Layout should reflect this tiering so the booth remains usable even when one station is busy.
- Set demos back from the aisle to prevent crowd spillover and to improve audio clarity.
- Design for 2 to 6 viewers per station depending on demo type, without blocking walkways.
- Use clear “start here” signage so attendees can join without guessing where to stand.
- Create a reset area for devices, collateral, and sanitation supplies to keep the demo polished.
- Separate quick overviews from deep-dive demos so high-volume traffic does not disrupt technical conversations.
Useful Resources
Frequently Asked Questions
The best layout is the one that supports consistent, high-throughput engagement without blocking traffic. In practice, that usually means a clear aisle-facing message, demos set slightly inside the footprint to prevent crowd spillover, a defined greeter and handoff point, and a dedicated area for deeper conversations. Lead generation improves when the layout makes scanning and qualification feel like a natural step, not an interruption.
Assume surges and design a controlled loop. Provide more than one entry point when possible, keep popular demos off the front edge, and allocate space for queues.
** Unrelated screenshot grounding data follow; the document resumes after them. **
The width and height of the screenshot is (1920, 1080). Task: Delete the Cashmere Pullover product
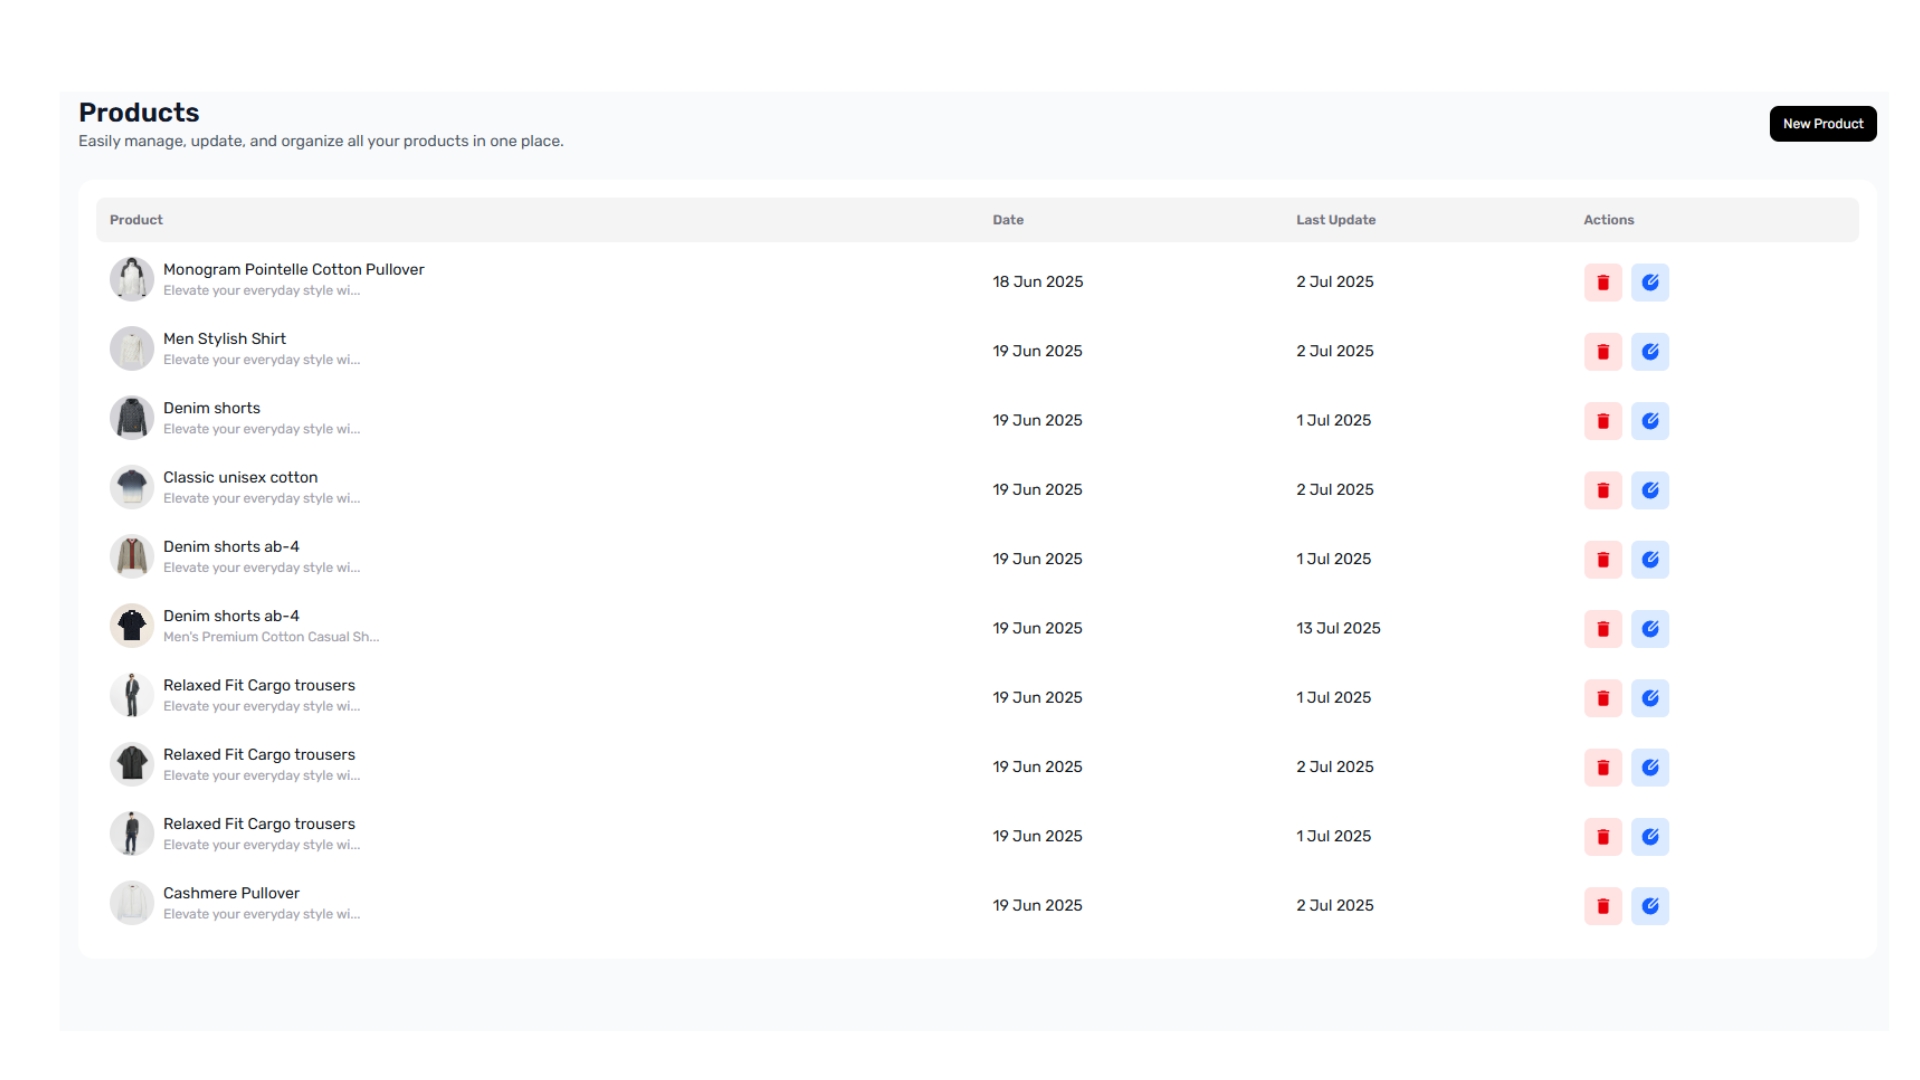(1602, 906)

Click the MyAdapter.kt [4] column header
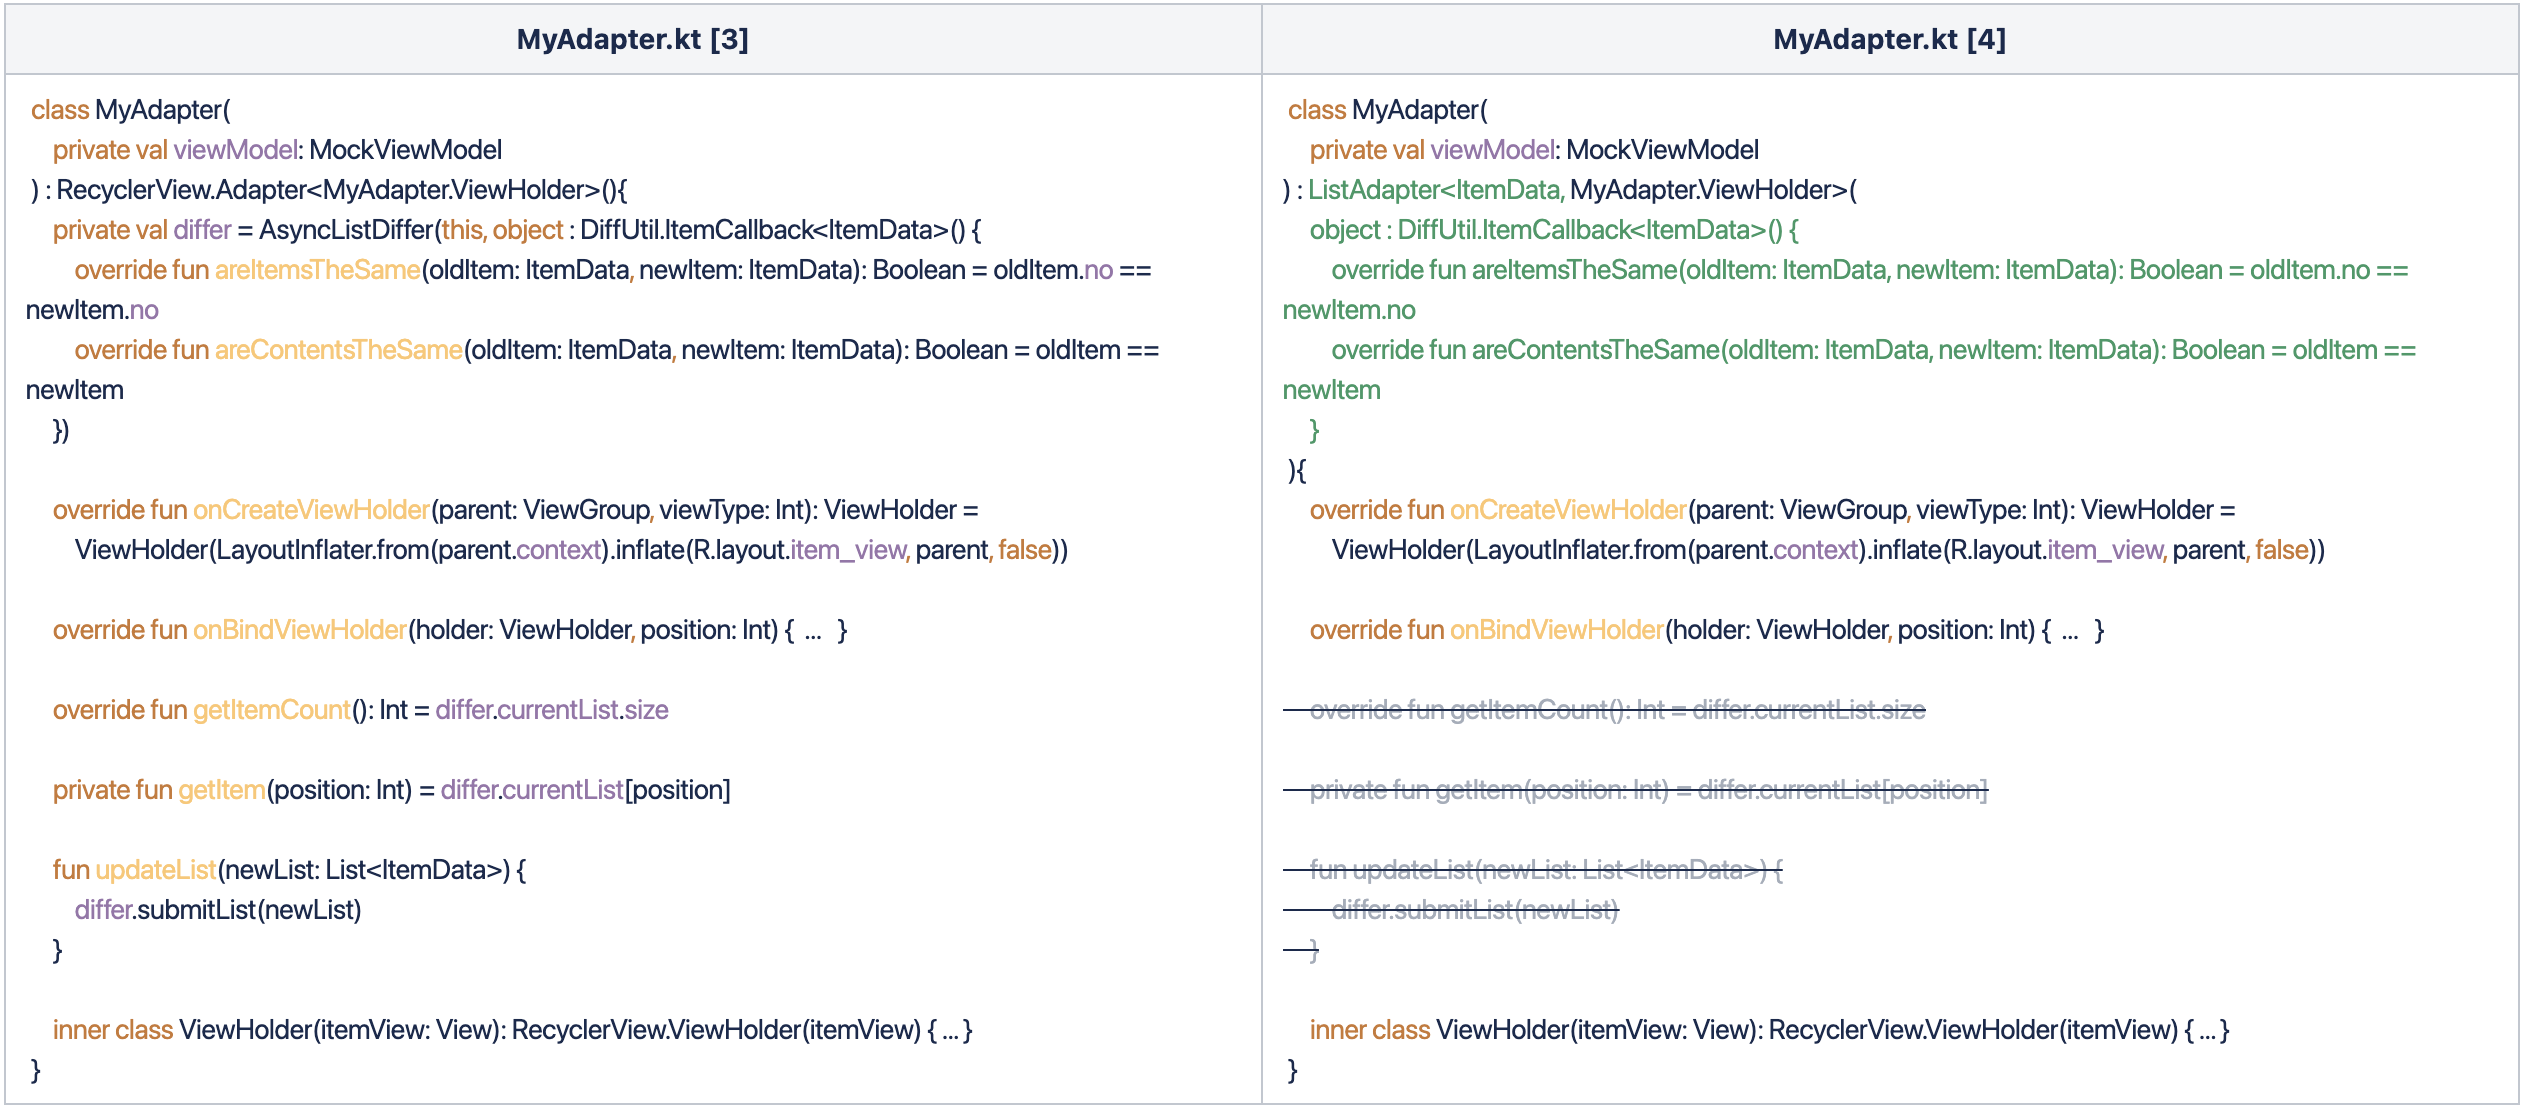(1889, 39)
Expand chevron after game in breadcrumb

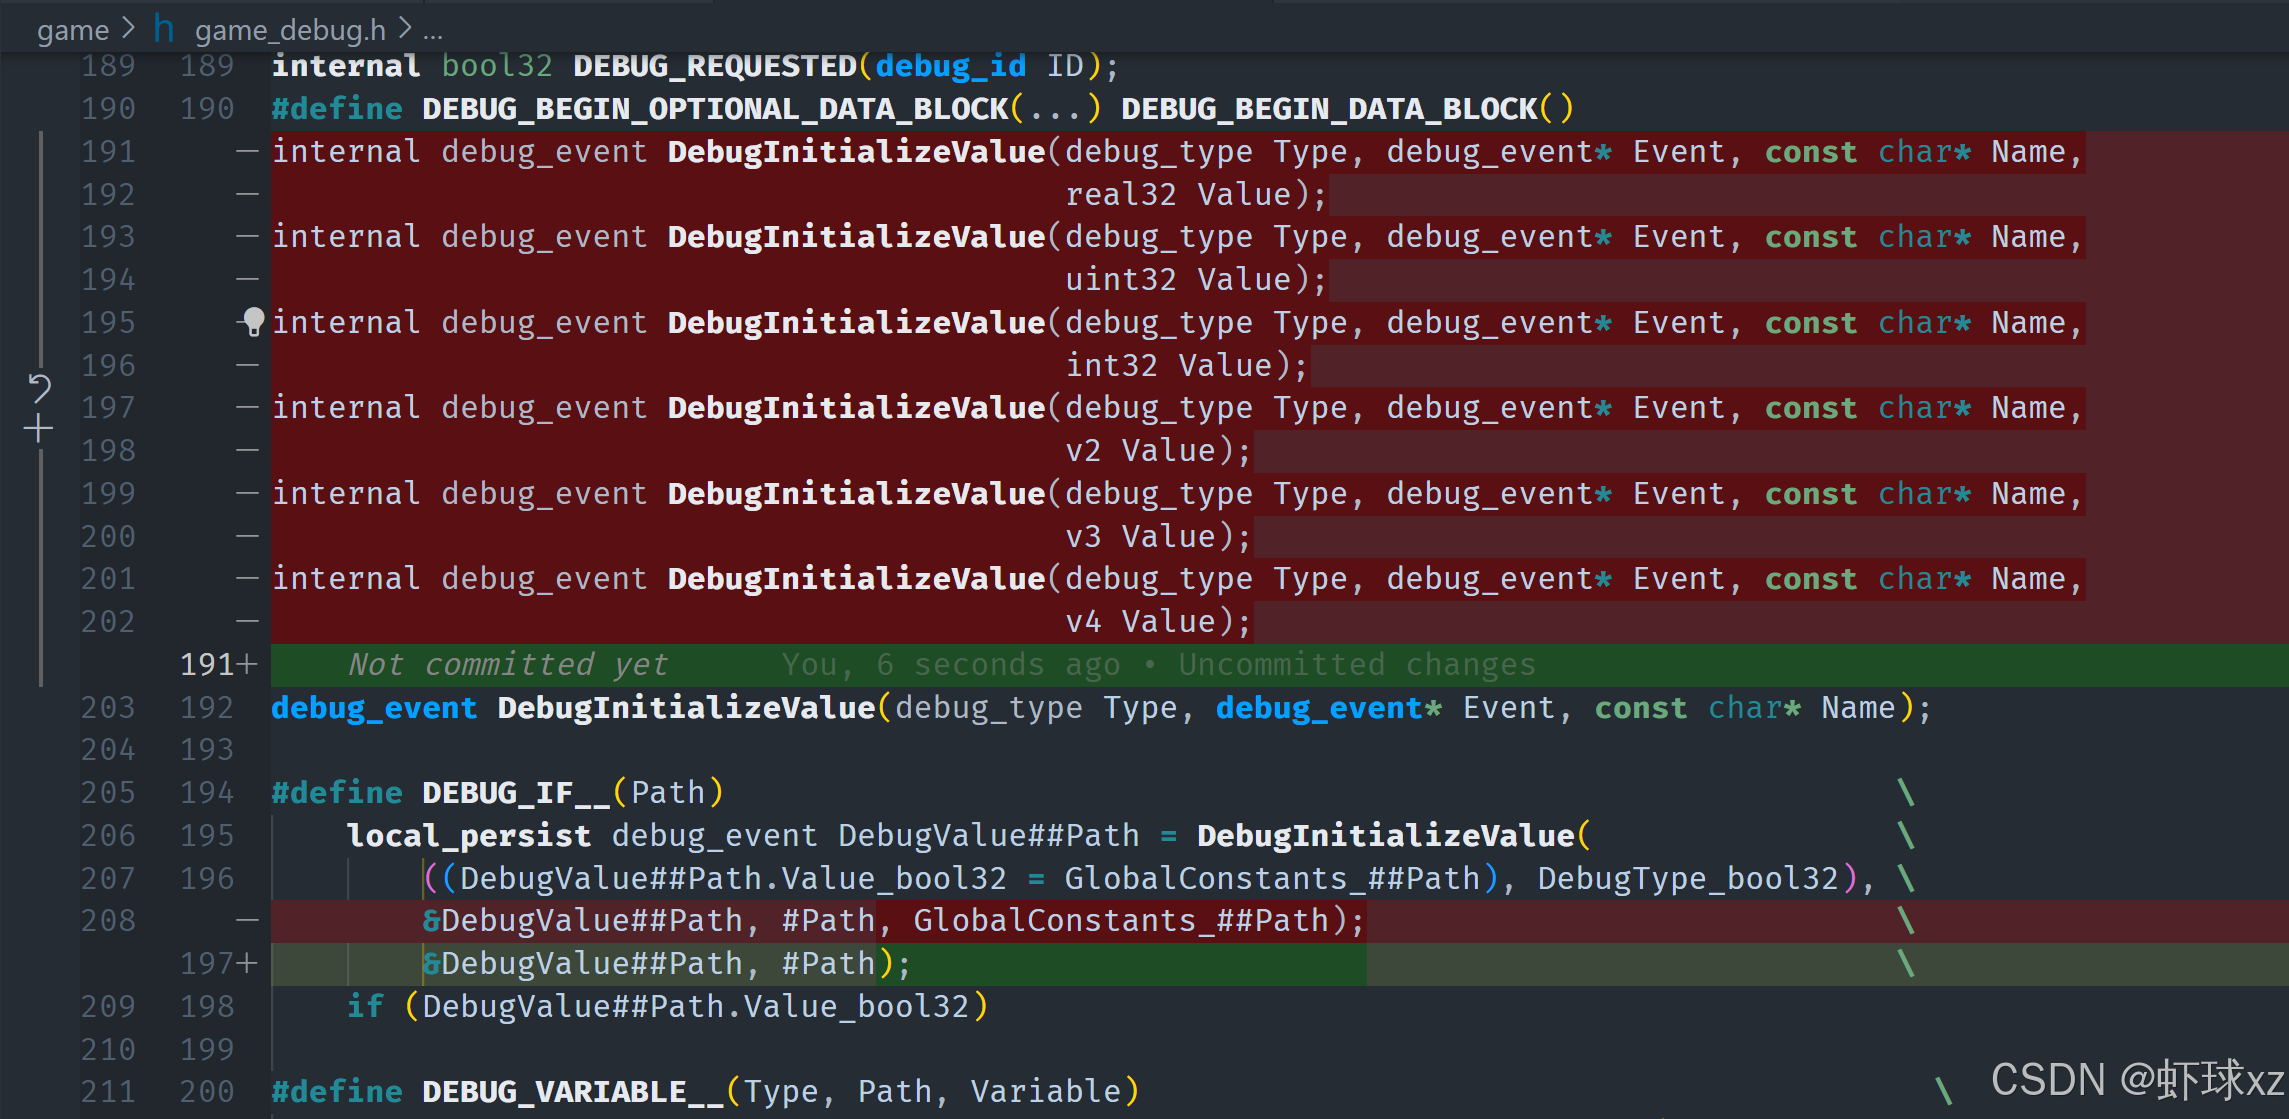click(128, 30)
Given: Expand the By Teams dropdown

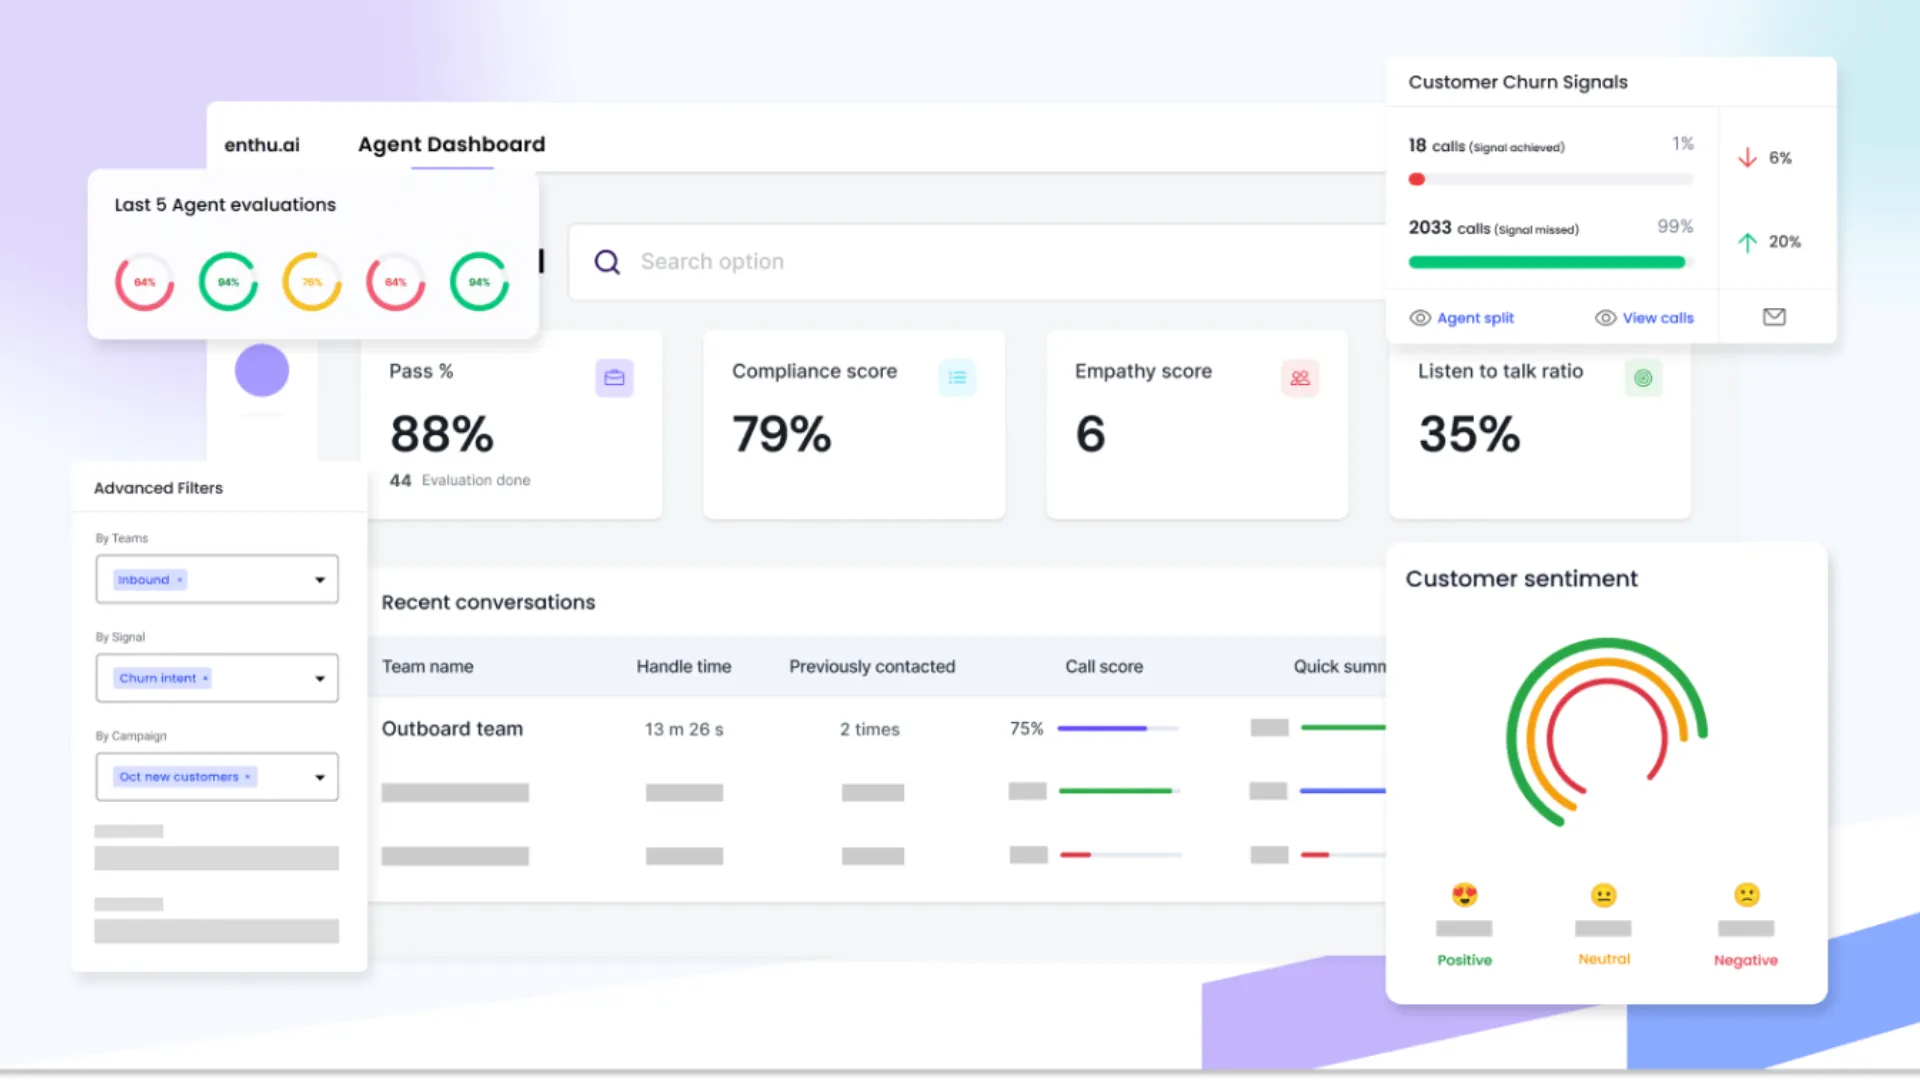Looking at the screenshot, I should [x=320, y=580].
Staff should be able to move between storage, demo areas, and meeting zones without cutting through attendees. If people can enter, engage, and exit smoothly, you will keep the booth approachable throughout the day.
Yes, but it requires discipline. Focus on one primary interaction, typically one guided demo station or a clear conversation counter with a monitor. Keep messaging tight, avoid bulky furniture, and plan a fast lead capture process. If you need longer meetings, route them to a scheduled space outside the booth or plan a nearby hospitality option.
A hybrid approach is often a strong fit for RSNA. Modular rental components can provide speed and predictable cost, while custom elements deliver the brand and demo experience that drives engagement. The key is planning the hybrid as a single system so zoning, traffic flow, and storytelling remain cohesive and reusable across multiple shows.
Validate with scenarios: peak traffic, demo queues, staff handoffs, and meeting privacy. Confirm sightlines from the aisle and ensure the layout supports your measurement plan for qualified leads and meetings. A strategy-led partner should be able to iterate on layouts quickly, document assumptions, and show how the plan supports throughput and conversation quality.